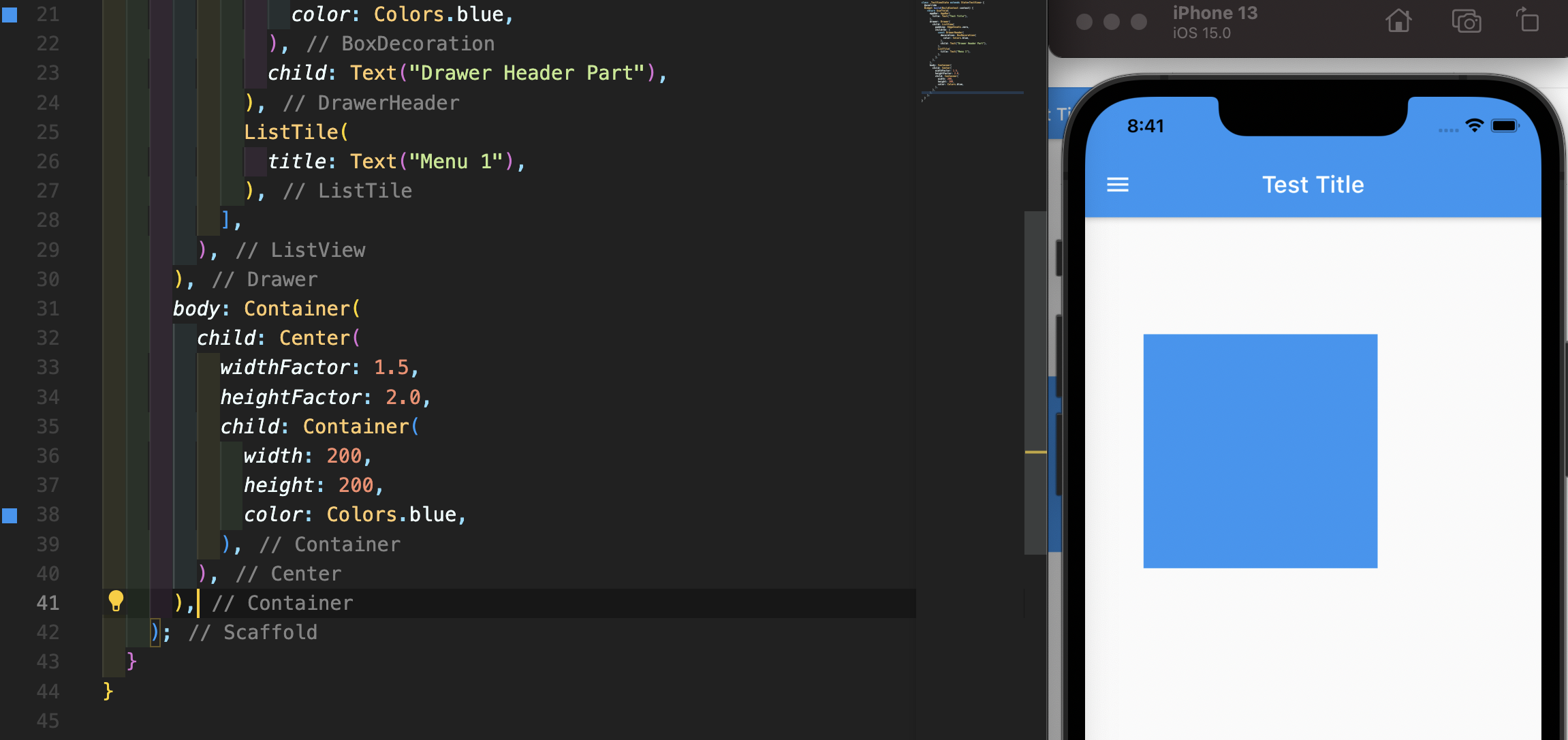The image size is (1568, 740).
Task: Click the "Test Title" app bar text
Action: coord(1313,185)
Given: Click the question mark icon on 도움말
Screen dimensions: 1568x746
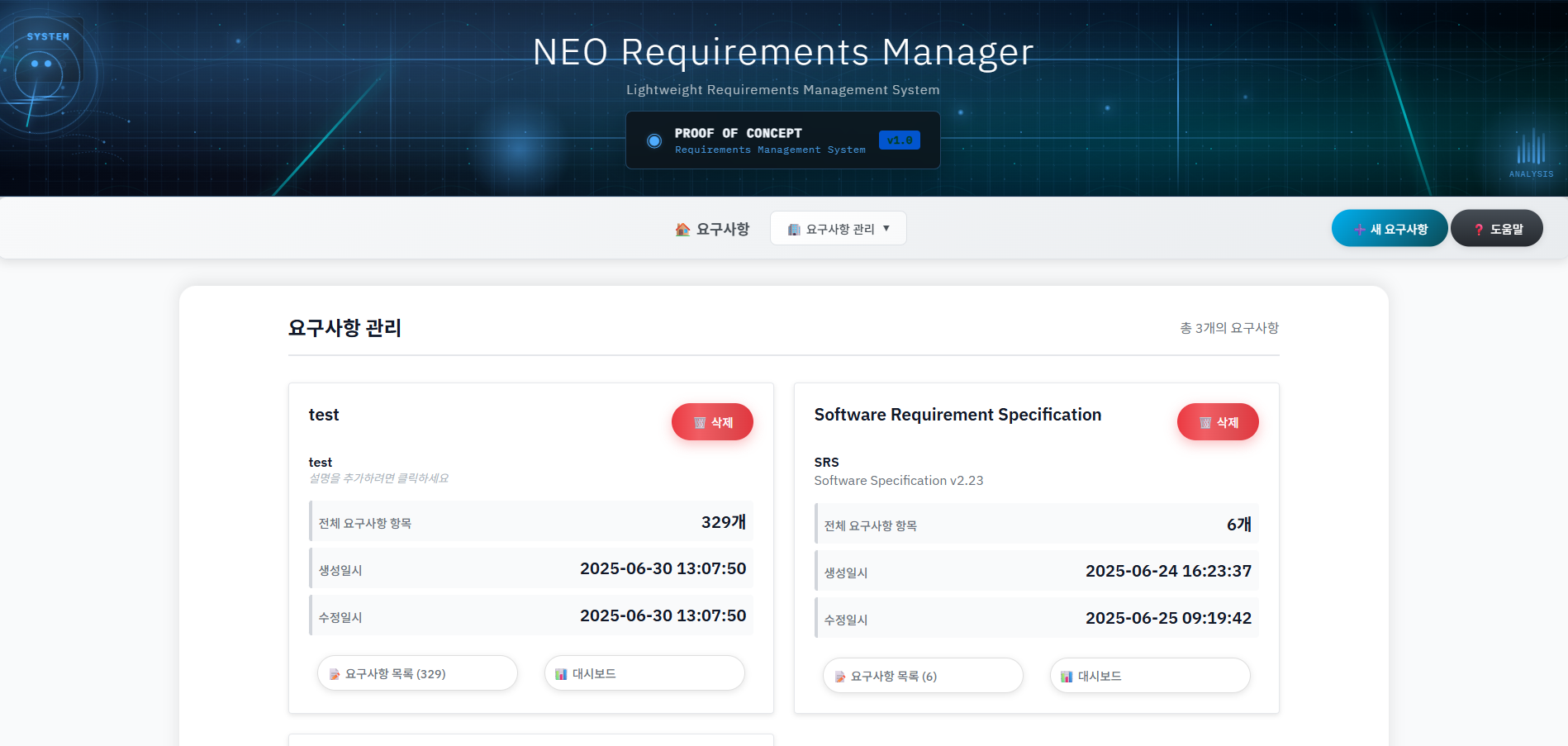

*AIM OF THE TASK:* The lines from the one containing "Given: Click the question mark icon on 도움말" up to and including the last line of the material above are to be given again exactly; any pictures are dropped.

*EXERCISE SOLUTION:*
Given: Click the question mark icon on 도움말
Screen dimensions: 1568x746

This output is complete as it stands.